▶ **Exercise objective**: Rewrite the entries from the line with "Image resolution: width=806" up to and including the line with "center [330, 23].", changing "Image resolution" to "Image dimensions" and leaving everything else as it is.

========================

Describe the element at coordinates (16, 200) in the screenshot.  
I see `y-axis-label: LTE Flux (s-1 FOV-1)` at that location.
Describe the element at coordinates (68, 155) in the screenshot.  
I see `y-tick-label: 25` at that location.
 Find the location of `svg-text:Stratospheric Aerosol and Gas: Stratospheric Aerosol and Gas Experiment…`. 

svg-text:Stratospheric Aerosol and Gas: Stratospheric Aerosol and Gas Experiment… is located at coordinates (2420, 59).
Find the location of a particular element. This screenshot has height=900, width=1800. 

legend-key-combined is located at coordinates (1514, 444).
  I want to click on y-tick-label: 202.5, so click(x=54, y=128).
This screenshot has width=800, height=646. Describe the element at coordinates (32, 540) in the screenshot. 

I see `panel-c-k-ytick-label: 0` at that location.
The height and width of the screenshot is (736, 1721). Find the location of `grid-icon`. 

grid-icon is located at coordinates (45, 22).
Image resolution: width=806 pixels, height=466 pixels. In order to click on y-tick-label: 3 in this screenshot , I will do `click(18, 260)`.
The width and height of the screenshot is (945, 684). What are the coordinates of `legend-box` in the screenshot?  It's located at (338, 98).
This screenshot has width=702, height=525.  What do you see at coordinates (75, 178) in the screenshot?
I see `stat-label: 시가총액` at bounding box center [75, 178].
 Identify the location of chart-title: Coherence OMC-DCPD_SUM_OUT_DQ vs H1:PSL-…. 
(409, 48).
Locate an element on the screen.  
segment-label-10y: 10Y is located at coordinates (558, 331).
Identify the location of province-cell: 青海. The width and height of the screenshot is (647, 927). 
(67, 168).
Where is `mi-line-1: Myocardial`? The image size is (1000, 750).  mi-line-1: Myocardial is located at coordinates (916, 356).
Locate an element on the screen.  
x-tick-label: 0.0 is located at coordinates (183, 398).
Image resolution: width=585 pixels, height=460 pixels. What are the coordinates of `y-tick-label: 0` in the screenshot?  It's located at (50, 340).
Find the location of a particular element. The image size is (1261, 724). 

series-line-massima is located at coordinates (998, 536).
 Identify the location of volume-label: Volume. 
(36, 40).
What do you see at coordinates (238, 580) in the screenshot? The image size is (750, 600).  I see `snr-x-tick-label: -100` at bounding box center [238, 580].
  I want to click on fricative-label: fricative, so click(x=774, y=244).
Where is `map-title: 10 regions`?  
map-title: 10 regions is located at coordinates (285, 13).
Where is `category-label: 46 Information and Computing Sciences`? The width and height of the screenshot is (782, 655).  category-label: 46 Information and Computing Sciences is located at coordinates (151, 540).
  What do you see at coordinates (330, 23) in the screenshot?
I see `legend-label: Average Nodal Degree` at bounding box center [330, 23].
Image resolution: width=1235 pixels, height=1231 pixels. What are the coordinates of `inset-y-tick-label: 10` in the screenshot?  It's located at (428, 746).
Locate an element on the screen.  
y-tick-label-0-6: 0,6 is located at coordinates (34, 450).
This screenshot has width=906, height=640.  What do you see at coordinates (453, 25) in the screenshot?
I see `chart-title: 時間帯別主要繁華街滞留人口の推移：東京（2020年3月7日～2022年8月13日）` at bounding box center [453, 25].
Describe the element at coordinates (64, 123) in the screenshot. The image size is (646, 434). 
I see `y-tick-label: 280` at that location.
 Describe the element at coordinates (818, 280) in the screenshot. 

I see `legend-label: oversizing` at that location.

========================

▶ **Answer to the problem**:
Image dimensions: width=806 pixels, height=466 pixels. In order to click on y-tick-label: 3 in this screenshot , I will do `click(18, 260)`.
The width and height of the screenshot is (945, 684). What are the coordinates of `legend-box` in the screenshot?  It's located at (338, 98).
This screenshot has width=702, height=525.  What do you see at coordinates (75, 178) in the screenshot?
I see `stat-label: 시가총액` at bounding box center [75, 178].
 Identify the location of chart-title: Coherence OMC-DCPD_SUM_OUT_DQ vs H1:PSL-…. 
(409, 48).
Locate an element on the screen.  
segment-label-10y: 10Y is located at coordinates (558, 331).
Identify the location of province-cell: 青海. The width and height of the screenshot is (647, 927). 
(67, 168).
Where is `mi-line-1: Myocardial`? The image size is (1000, 750).  mi-line-1: Myocardial is located at coordinates (916, 356).
Locate an element on the screen.  
x-tick-label: 0.0 is located at coordinates (183, 398).
Image dimensions: width=585 pixels, height=460 pixels. What are the coordinates of `y-tick-label: 0` in the screenshot?  It's located at (50, 340).
Find the location of a particular element. The image size is (1261, 724). 

series-line-massima is located at coordinates (998, 536).
 Identify the location of volume-label: Volume. 
(36, 40).
What do you see at coordinates (238, 580) in the screenshot? The image size is (750, 600).  I see `snr-x-tick-label: -100` at bounding box center [238, 580].
  I want to click on fricative-label: fricative, so click(x=774, y=244).
Where is `map-title: 10 regions`?  
map-title: 10 regions is located at coordinates (285, 13).
Where is `category-label: 46 Information and Computing Sciences`? The width and height of the screenshot is (782, 655).  category-label: 46 Information and Computing Sciences is located at coordinates (151, 540).
  What do you see at coordinates (330, 23) in the screenshot?
I see `legend-label: Average Nodal Degree` at bounding box center [330, 23].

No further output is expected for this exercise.